Evet, şöyle argümanlar var, ücret zamları maliyetleri artırıyor, maliyetler enflasyonu. Artan enflasyonla ücrete yeni zam demek, bu bir döngü haline geliyor. Ama tam da bu döngü enflasyonla mücadele etme gereğinin en güzel anlaşılacağı yer. Enflasyonla mücadele etmiyorsanız asgari ücreti artırmak zorundasınız. Çocuklarda büyük beslenme problemleri mi olsun! Buna göz yummamak lazım.
Enflasyon böyle giderse artık iki defa arttırmak da yetmez. İlk beş ayda zaten dörtte biri gitmiş, altıncı ayda da erime sürecek. Temmuzda artırış gelirse böyle.

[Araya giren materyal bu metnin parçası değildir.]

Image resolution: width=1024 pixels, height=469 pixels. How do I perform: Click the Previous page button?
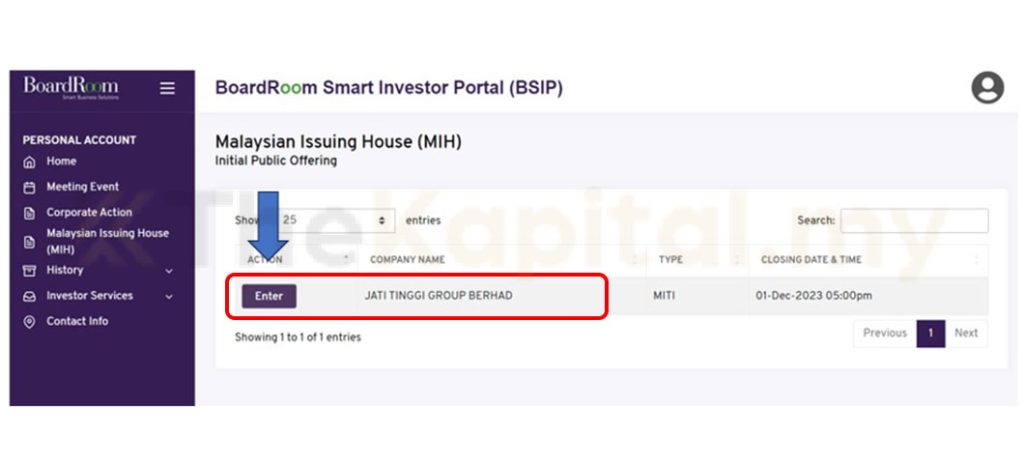(x=884, y=334)
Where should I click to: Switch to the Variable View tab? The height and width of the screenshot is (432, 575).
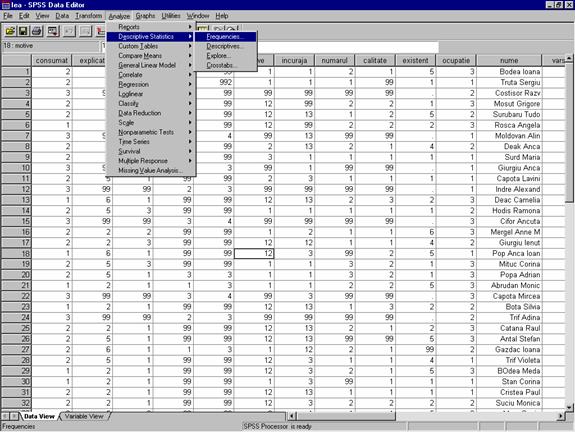point(84,416)
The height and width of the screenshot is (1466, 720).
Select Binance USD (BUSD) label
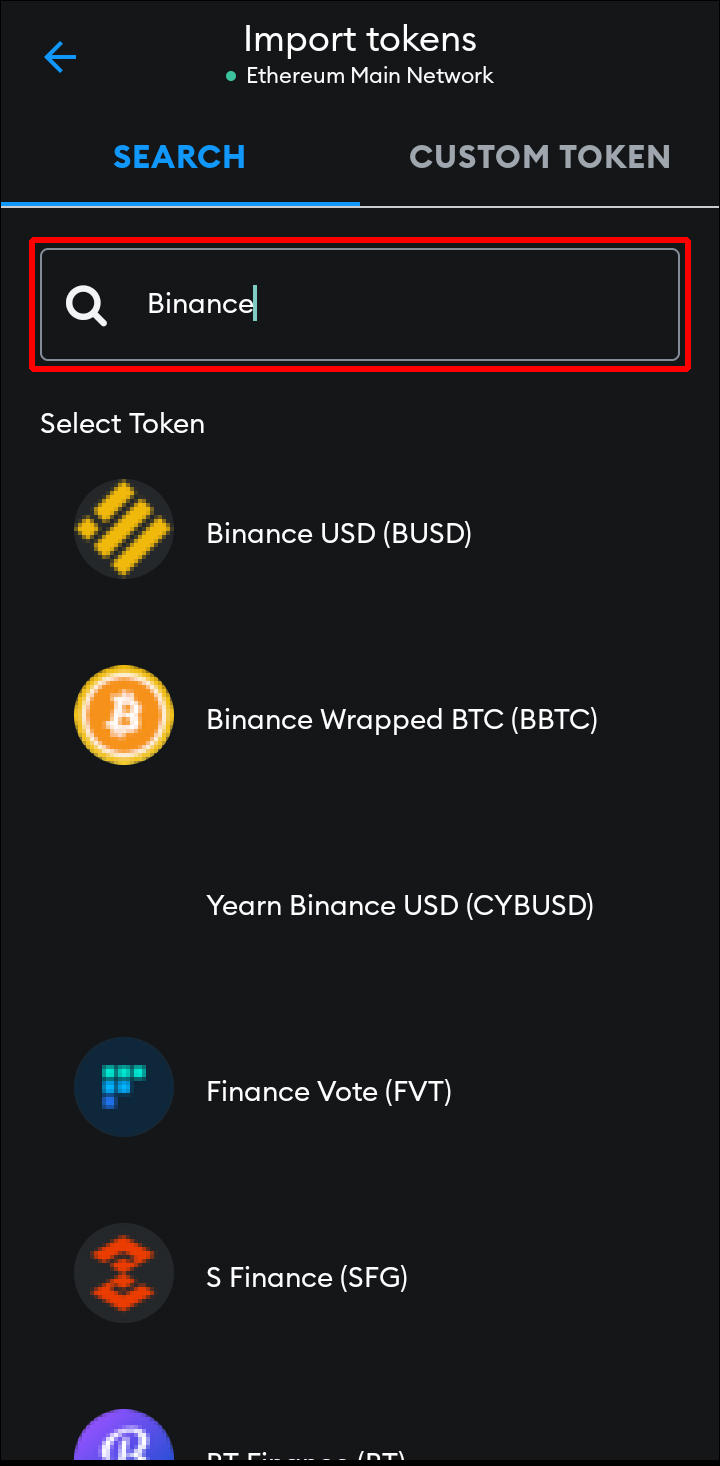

Çok yüksek enflasyon yaşamış ülkelerde 1980’lerde Latin Amerika’da, Brezilya’da yüzde 1000’e varan enflasyon karşında ücretler iki haftada bir, haftada bir güncellenmiş örneğin. Bu da dönüp ileride enflasyonla mücadeleyi zorlaştırıyor. Düşürmeyi istediğiniz enflasyona endeksli sözleşmeler oluyor. Bu işin şakası yok. Özellikle dar gelirliler açısından.